Some customers in Asia (especially Japan and Singapore) saw downgraded performance when attempting to connect to UiPath Automation Cloud from 3:56 am to 5:11 am UTC on 2025/1/31. Customer’s request timed out during this time.
Root cause
A misconfigured cache expiry setting in Notification Service led to excessive API calls to Orchestrator, overloading the API gateway:
Trigger: We saw a spike in publication requests coming to Notification Service from Orchestrator. This was unusual, but the system should have been able to handle it.
Cause: Normally, a feature flag check should be cached for 10 minutes. The cache expiry setting was incorrectly set to "0" instead of "600" seconds. This caused every publication event to trigger a direct call to Orchestrator, significantly increasing load.
Detection
Multiple services started receiving synthetic alerts due to requests timing out.

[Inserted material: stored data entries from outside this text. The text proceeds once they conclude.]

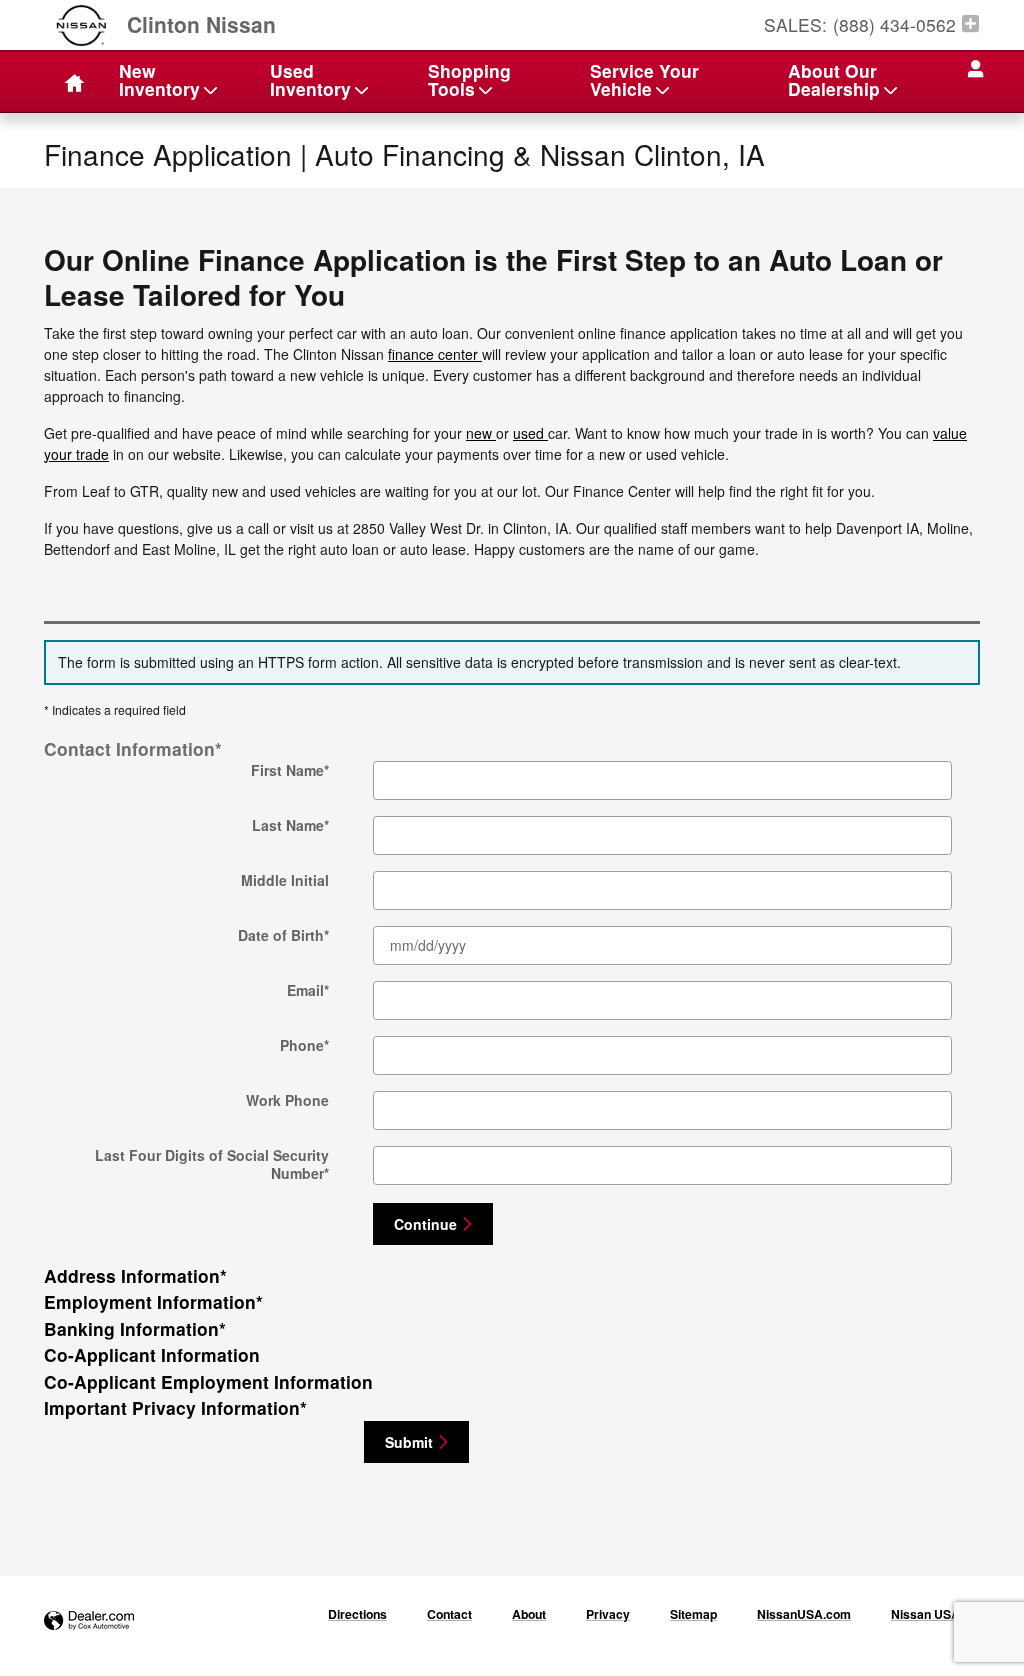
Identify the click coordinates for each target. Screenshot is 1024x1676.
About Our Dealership (834, 79)
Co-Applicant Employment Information (208, 1381)
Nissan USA (925, 1614)
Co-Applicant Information (152, 1354)
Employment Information (153, 1301)
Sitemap (693, 1614)
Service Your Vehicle (644, 79)
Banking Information (135, 1328)
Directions (357, 1614)
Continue (425, 1224)
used (530, 433)
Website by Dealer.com (89, 1621)
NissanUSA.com (804, 1614)
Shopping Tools (469, 79)
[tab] (512, 748)
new (481, 433)
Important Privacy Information (175, 1407)
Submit (409, 1442)
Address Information (135, 1275)
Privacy (608, 1614)
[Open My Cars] (970, 69)
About (529, 1614)
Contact (449, 1614)
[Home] (80, 25)
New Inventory (159, 79)
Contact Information (133, 748)
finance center (435, 354)
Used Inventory (310, 79)
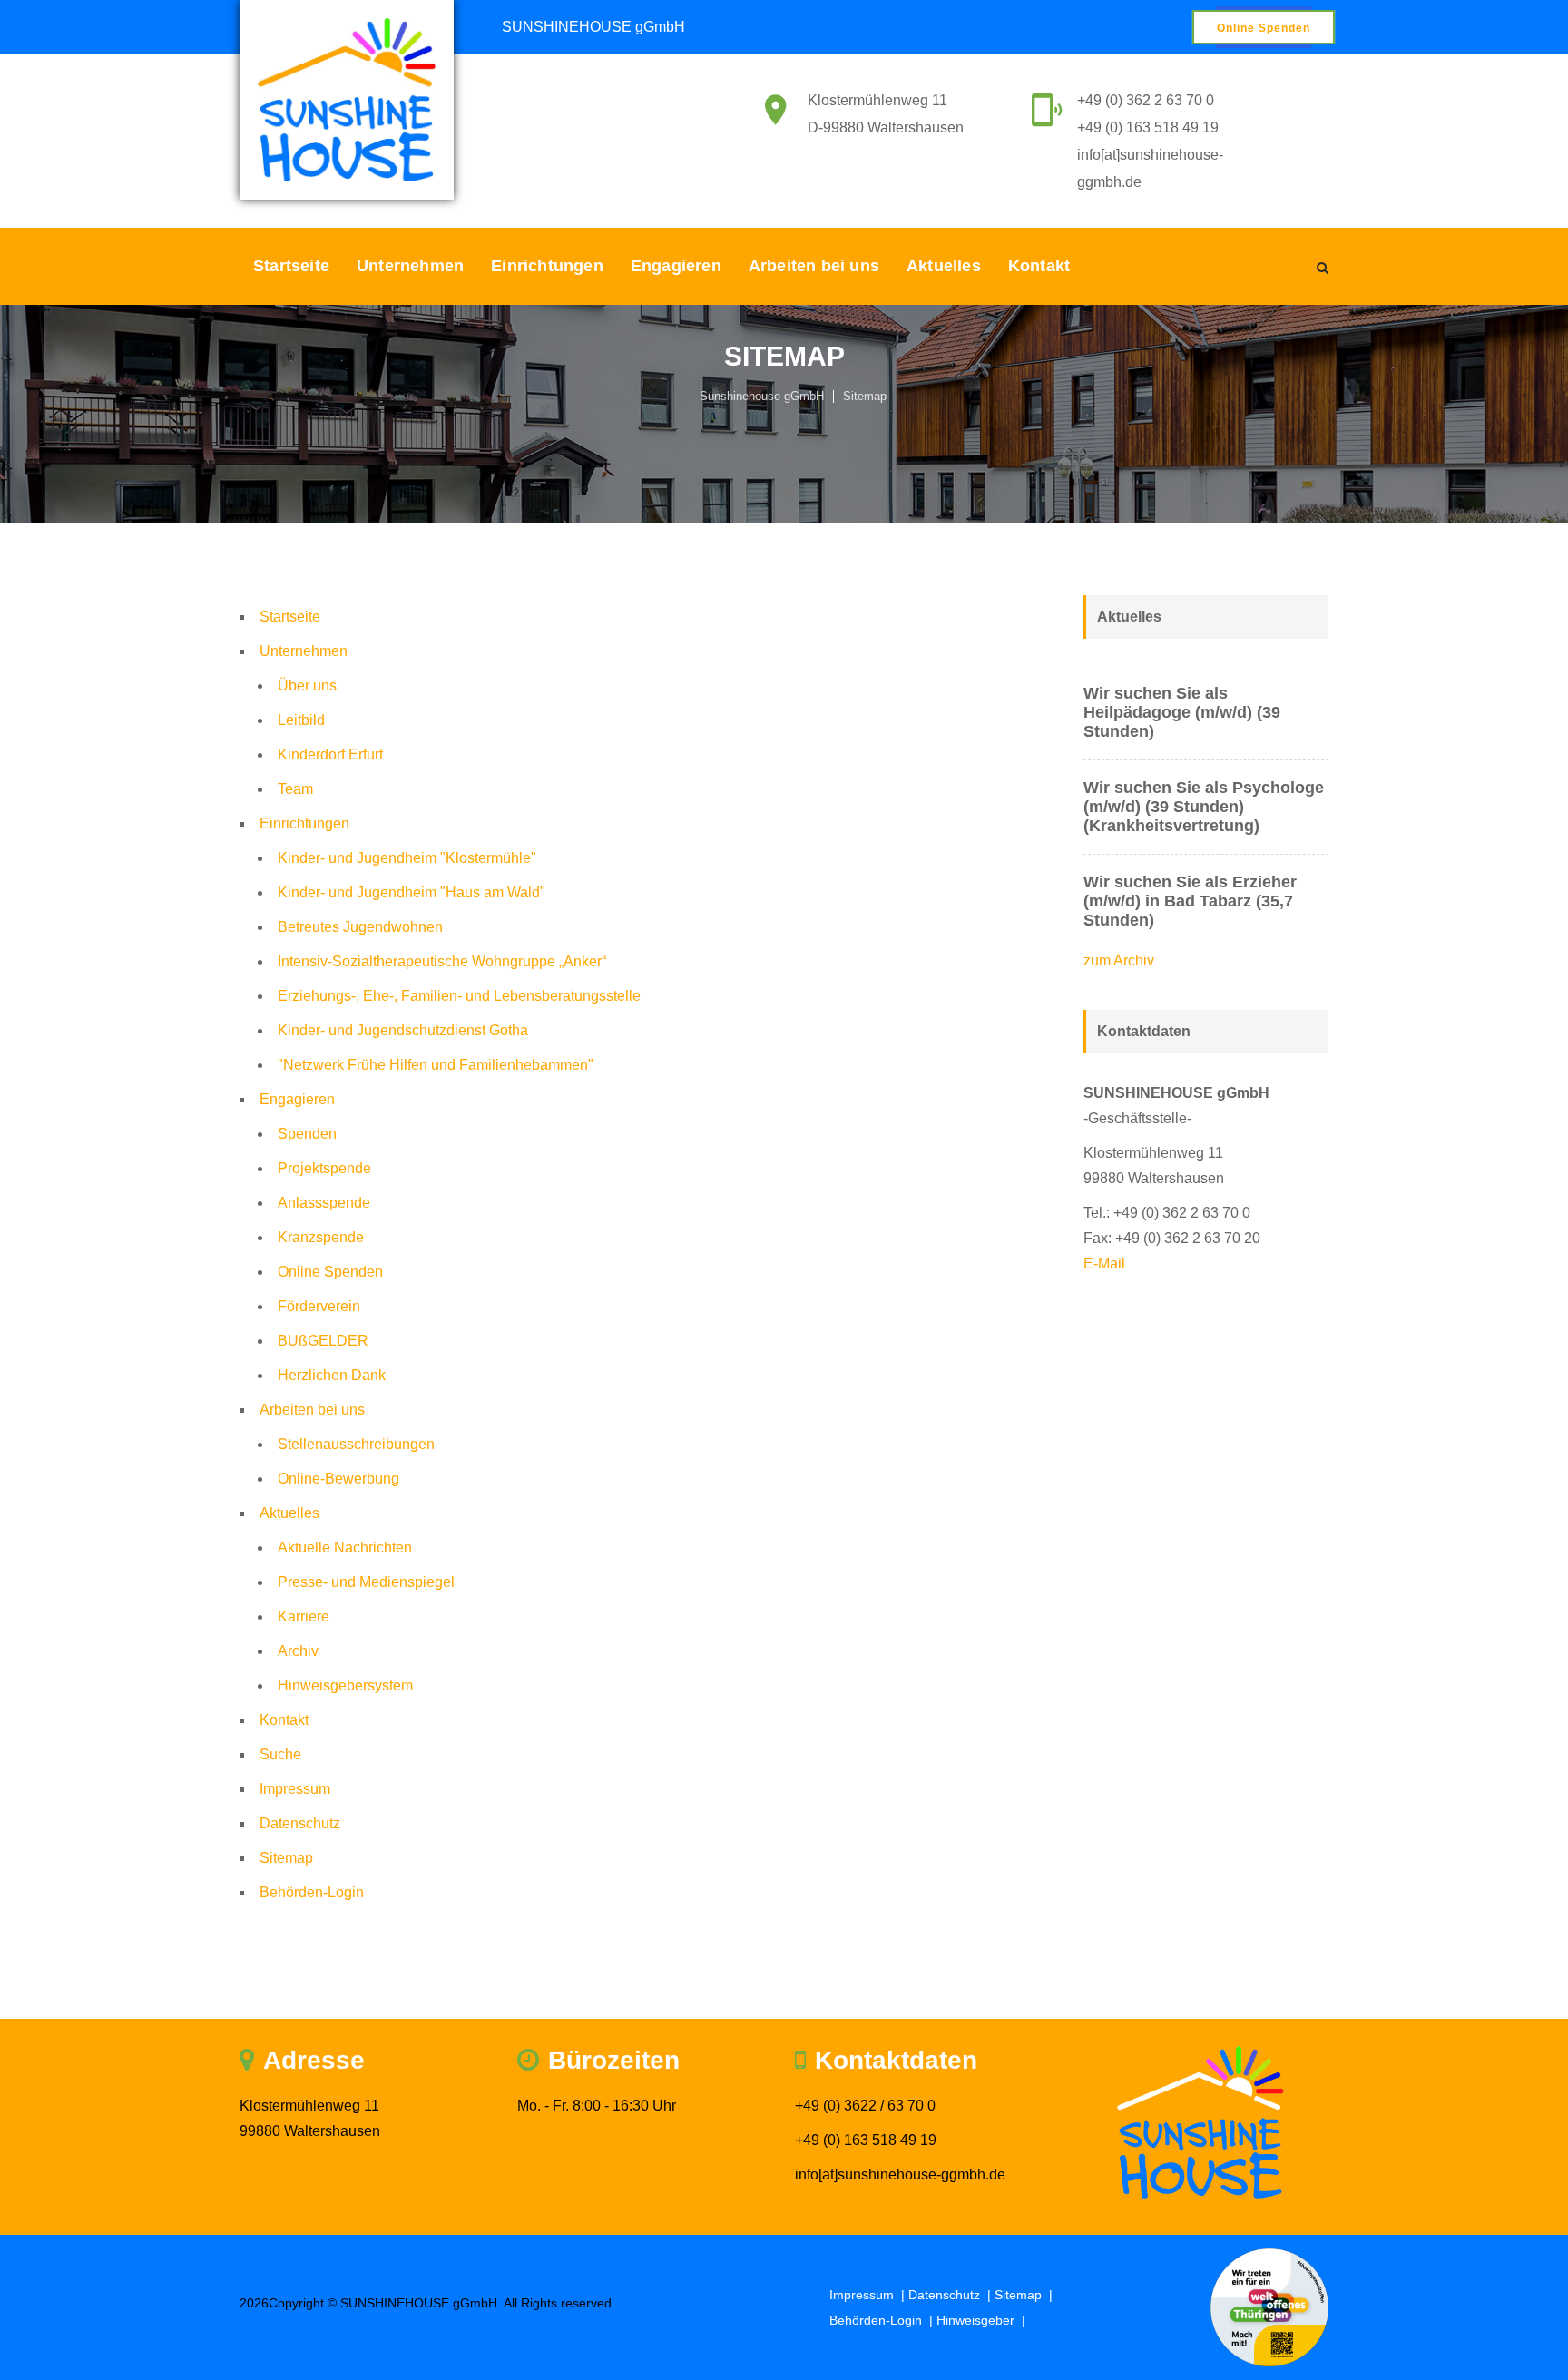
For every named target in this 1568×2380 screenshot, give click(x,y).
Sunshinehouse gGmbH (762, 396)
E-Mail (1104, 1263)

Our logs showed the API gateway was closing connections due to excessive traffic.
The investigation pointed to an unusual surge in calls to the NotificationServiceIntegrationEnabled endpoint.
Response
API gateway was scaled up in affected regions to handle the increased load.
We found the underlying misconfiguration and corrected it.
Follow-up
Make sure the cache expiry setting is set correctly in all environments and checked by at least two teammates.
Improve autoscaling settings for API gateway to bear sudden load.
Improve rate-limiting from Notification Service end
Improve documentation and validation of feature flag/caching changes before rollout.
Posted Feb 05, 2025 - 06:09 UTC
Resolved
The issue has been resolved.
Posted Jan 31, 2025 - 06:34 UTC
Monitoring
The issue has been resolved for all impacted regions, and teams are actively monitoring the service
Posted Jan 31, 2025 - 06:22 UTC
Update
Impact from this event was limited to customers physically located in India, Singapore, and Japan regions. Services for customers in Singapore and Japan have fully recovered, while recovery efforts are ongoing for customers in India region. Our teams are actively working to restore full service as soon as possible.
Posted Jan 31, 2025 - 05:52 UTC
Identified
The issue has been identified, and the team is actively working on a fix.
Posted Jan 31, 2025 - 05:44 UTC
Investigating
We are currently investigating this issue.
Posted Jan 31, 2025 - 05:12 UTC
This incident affected: Automation Cloud, Orchestrator, Automation Hub, AI Center, Action Center, Apps, Automation Ops, Computer Vision, Cloud Robots - VM, Customer Portal, Data Service, Documentation Portal, Document Understanding, Insights, Integration Service, Marketplace, Process Mining, Task Mining, Test Manager, Communications Mining, Serverless Robots, Studio Web, Solutions Management, Context Grounding, and Autopilot for Everyone.